1. Januar, Fest Jesu Beschneidung: Stimmen zur Wiedereinführung

Seit zehn Jahren setzen sich verschiedene Theologen und Theologinnen für eine liturgische Erneuerung des 1. Januar ein. Dazu ein neues Buch, eine Petition an Papst Franziskus, mitunterzeichnet vom Provinzial der Schweizer Jesuiten Christian Rutishauser SJ und eine Radiosendung mit ihm.

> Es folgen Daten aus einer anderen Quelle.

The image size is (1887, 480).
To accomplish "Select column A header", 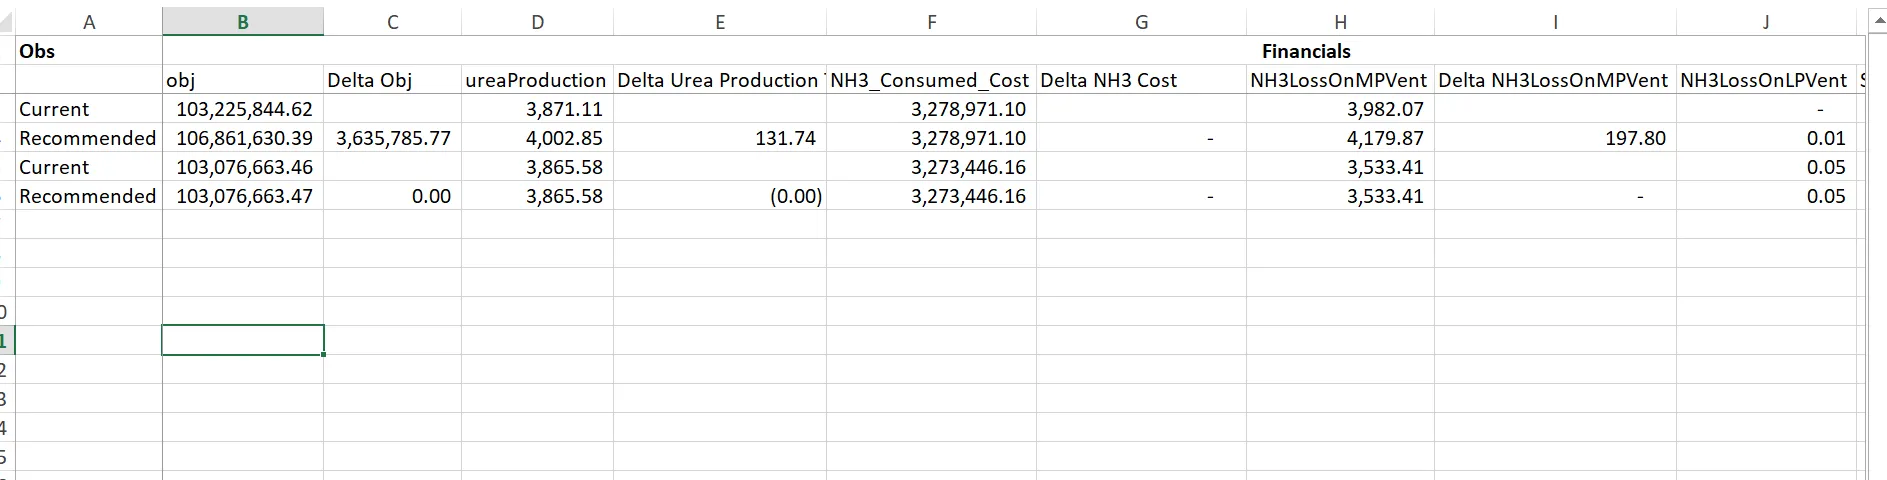I will 89,22.
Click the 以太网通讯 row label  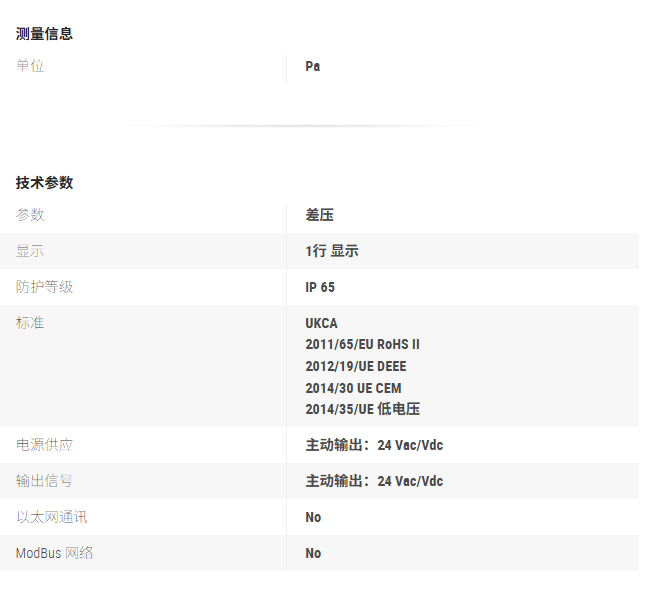51,517
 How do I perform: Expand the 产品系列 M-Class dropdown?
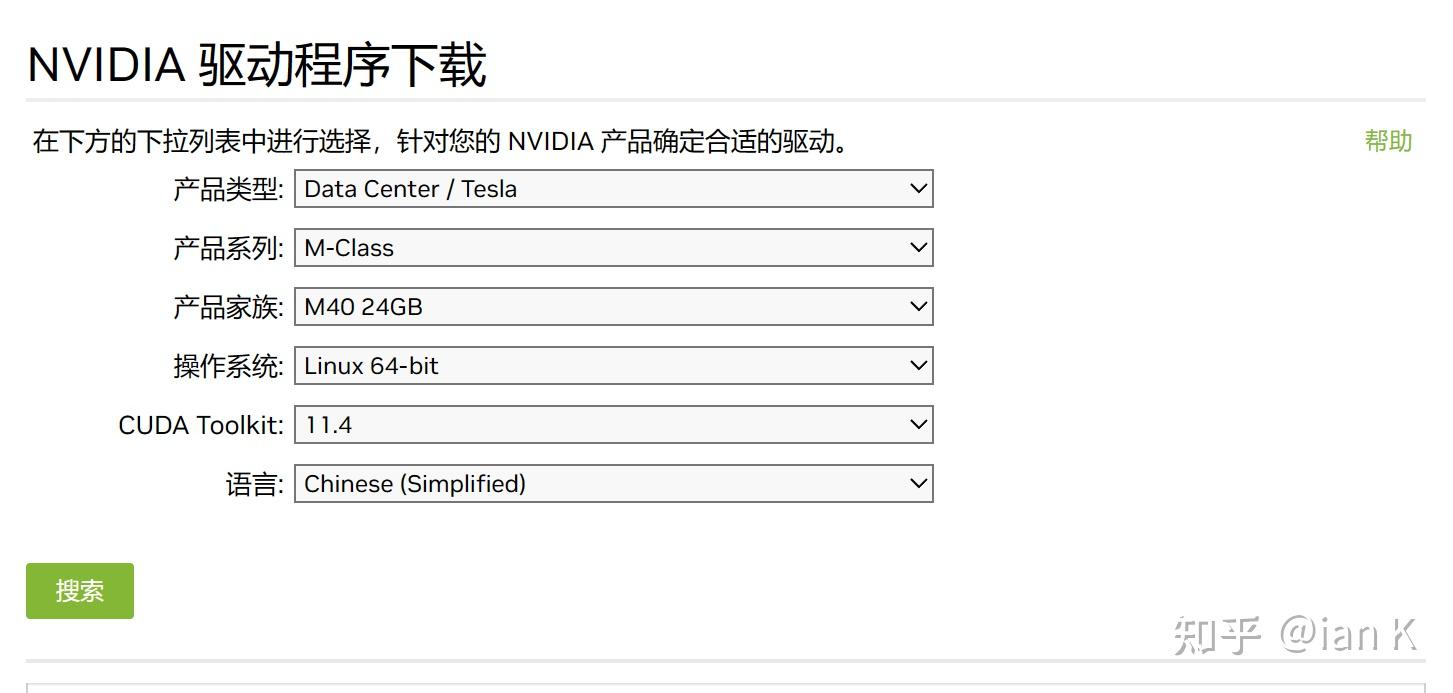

«Am achten Tag wurde er beschnitten und ihm wurde der Name Jesus gegeben»: So wird bis heute am 1. Januar aus der Bibel verkündet. Am Oktavtag, am achten Tag nach Weihnachten, ist über Jahrhunderte der Beschneidung Jesu und seiner Namensgebung gedacht worden. Dies wieder in den Festtagskalender aufzunehmen, ist von grosser Aktualität, wird die Menschwerdung Gottes in Christus damit konkret bis in die Leiblichkeit und Geschlechtlichkeit hinein gefeiert. Zudem wird Jesu Eintritt in den «ungekündigten Bund» Gottes mit seinem jüdischen Volk vergegenwärtigt. Im Frühjahr 2020 wird dazu im Herder Verlag eine Aufsatzsammlung erscheinen, herausgegeben von Prof. Jan-Heiner Tück, Wien.